== Halaman

Para Bhagavata juga menginsafi dua aspek Tuhan yang lainnya. Mereka memahami adanya Brahman yang tak berwujud. Mereka juga menyadari memiliki sifat-sifat yang sama dengan Brahman, tetapi tetap saja mereka mempertahankan bahwa Brahman berbeda dengan dirinya. Mereka juga memahami bahwa Tuhan sungguh-sungguh meresapi segalanya ini, tetapi tetap saja segalanya ini berbeda dengan Tuhan. Bagi para Dvaitavadi Tuhan tetap adalah sarvottama, Pribadi Tertinggi yang menjadi pusat cintakasihnya dan tujuan pelayanannya. Perbedaan ini, antara Tuhan dengan hamba-Nya adalah kekal. Tanpa adanya perbedaan ini tidak ada cinta, tidak ada prema yang mereka tuju dan tidak ada premananda yang dirasakan. Bagi mereka Aspek Tuhan yang Berpribadi adalah mutlak. Pribadi itu adalah satu-satunya Pribadi Tertinggi yang berbeda dengan segala sesuatu yang ada ini. Pribadi ini kekal, selalu ada. Tidak pernah menjadi ada lalu berhenti ada. Inilah Ekanta, pengabdian yang terpusat pada Satu Pribadi Tunggal. Mungkin ini bisa disebut personal-monotheisme, tetapi Upanishadik atau Vedantik personal-monotheisme. Bagi para Dvaitavadi tidak ada konflik sama-sekali antara pernyataan-pernyataan prasthanatraya Veda-Upanishad (sruti), Vedanta-sutra (nyaya), Gita (smriti), dan Itihasa-Purana. Dengan demikian monotheisme Veda ini berbeda dengan monotheisme agama-agama Abrahamik yang mengabaikan sama sekali dua aspek Tuhan yang lainnya.

====
== Bahan Tugas

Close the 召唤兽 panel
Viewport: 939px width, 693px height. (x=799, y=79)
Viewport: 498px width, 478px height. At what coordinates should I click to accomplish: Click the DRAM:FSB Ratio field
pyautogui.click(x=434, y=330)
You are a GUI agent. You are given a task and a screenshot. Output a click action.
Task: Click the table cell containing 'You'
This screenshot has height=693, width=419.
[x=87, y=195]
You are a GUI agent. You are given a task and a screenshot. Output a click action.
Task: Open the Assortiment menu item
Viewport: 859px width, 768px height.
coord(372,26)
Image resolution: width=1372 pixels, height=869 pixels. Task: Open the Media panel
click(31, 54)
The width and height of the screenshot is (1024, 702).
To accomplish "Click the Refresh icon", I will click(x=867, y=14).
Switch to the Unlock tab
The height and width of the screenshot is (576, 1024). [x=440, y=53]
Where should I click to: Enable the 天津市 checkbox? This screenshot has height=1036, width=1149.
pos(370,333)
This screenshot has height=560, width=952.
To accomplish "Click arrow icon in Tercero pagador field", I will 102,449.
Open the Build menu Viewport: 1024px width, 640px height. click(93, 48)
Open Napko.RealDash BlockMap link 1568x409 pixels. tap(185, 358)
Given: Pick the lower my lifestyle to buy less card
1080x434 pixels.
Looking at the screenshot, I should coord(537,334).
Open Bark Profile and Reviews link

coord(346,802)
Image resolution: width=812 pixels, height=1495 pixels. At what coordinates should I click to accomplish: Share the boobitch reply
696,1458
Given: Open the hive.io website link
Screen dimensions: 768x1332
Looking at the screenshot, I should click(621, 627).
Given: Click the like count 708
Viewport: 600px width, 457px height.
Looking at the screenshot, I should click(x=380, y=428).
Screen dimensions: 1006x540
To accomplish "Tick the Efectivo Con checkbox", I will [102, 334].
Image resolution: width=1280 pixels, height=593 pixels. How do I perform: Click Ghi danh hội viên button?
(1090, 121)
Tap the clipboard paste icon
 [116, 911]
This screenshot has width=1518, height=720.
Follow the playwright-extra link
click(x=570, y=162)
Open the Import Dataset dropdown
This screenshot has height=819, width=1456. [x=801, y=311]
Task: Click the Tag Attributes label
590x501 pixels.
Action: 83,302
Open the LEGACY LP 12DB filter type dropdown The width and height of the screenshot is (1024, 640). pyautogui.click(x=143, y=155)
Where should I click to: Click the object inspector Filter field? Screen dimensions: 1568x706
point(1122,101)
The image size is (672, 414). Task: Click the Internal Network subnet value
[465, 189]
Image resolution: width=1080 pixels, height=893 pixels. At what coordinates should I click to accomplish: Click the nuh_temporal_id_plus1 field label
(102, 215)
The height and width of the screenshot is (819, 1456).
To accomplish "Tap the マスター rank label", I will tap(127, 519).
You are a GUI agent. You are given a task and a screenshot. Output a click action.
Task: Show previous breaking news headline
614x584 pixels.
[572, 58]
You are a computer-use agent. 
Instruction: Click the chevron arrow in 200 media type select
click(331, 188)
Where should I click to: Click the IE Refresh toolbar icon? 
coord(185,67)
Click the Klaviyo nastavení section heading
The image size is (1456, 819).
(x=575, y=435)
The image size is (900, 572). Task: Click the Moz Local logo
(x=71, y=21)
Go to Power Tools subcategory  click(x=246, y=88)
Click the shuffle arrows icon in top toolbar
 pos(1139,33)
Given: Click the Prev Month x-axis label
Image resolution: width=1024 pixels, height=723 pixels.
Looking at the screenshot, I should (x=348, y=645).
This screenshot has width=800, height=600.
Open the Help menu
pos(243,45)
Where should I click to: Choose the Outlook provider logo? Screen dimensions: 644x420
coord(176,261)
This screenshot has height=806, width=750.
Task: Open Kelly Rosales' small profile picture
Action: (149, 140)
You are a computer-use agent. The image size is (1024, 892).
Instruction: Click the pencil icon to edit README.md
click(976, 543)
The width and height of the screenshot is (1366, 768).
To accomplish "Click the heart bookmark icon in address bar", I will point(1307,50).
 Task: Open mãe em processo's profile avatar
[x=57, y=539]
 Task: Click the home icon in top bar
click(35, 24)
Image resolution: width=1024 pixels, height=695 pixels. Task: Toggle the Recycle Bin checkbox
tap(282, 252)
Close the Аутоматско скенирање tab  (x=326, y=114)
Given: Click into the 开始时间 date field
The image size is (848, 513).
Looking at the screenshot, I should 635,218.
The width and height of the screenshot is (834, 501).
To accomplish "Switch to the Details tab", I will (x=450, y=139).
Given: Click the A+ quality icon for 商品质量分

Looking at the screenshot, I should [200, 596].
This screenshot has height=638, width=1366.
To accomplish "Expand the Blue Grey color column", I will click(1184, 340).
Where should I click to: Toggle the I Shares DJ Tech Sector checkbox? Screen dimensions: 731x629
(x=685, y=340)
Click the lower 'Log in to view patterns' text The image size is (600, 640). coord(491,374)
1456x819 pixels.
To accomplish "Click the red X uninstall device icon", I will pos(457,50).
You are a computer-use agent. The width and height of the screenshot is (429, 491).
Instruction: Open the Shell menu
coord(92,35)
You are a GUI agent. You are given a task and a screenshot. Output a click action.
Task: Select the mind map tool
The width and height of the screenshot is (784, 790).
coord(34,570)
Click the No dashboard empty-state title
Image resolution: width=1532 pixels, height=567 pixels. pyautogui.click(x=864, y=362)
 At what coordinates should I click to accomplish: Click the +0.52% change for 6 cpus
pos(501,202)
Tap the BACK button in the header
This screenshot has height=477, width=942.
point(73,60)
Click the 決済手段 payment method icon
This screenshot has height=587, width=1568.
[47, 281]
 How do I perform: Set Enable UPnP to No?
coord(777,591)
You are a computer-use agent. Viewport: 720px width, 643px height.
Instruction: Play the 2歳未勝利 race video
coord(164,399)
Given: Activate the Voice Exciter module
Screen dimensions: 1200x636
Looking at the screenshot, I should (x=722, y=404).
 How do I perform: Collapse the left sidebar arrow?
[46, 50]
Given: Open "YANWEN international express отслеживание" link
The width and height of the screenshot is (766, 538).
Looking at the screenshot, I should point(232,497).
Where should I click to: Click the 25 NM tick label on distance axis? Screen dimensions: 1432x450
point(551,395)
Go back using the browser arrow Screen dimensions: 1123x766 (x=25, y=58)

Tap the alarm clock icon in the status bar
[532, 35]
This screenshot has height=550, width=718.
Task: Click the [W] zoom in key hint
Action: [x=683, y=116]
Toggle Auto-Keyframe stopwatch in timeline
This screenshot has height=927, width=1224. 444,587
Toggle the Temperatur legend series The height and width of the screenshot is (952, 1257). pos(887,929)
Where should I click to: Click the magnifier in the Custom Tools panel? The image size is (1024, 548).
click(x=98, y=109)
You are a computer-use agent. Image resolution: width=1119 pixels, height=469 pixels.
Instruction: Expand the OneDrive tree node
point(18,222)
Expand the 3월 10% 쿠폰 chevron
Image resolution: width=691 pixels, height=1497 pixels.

====

## Daftar Tugas
• a. Dalam teks tentang para Dvaitavadi, apa nama pengabdian yang terpusat pada Satu Pribadi Tunggal?
• b. Ubah baris-baris data, mulai dari baris yang memuat "Tap the alarm clock icon in the status bar" sampai akhir data, menjadi daftar bernomor tanpa baris kosong.

## Jawaban
• a. Ekanta.

• b.
1. Tap the alarm clock icon in the status bar
2. [532, 35]
3. This screenshot has height=550, width=718.
4. Task: Click the [W] zoom in key hint
5. Action: [x=683, y=116]
6. Toggle Auto-Keyframe stopwatch in timeline
7. This screenshot has height=927, width=1224. 444,587
8. Toggle the Temperatur legend series The height and width of the screenshot is (952, 1257). pos(887,929)
9. Where should I click to: Click the magnifier in the Custom Tools panel? The image size is (1024, 548).
10. click(x=98, y=109)
11. You are a computer-use agent. Image resolution: width=1119 pixels, height=469 pixels.
12. Instruction: Expand the OneDrive tree node
13. point(18,222)
14. Expand the 3월 10% 쿠폰 chevron
15. Image resolution: width=691 pixels, height=1497 pixels.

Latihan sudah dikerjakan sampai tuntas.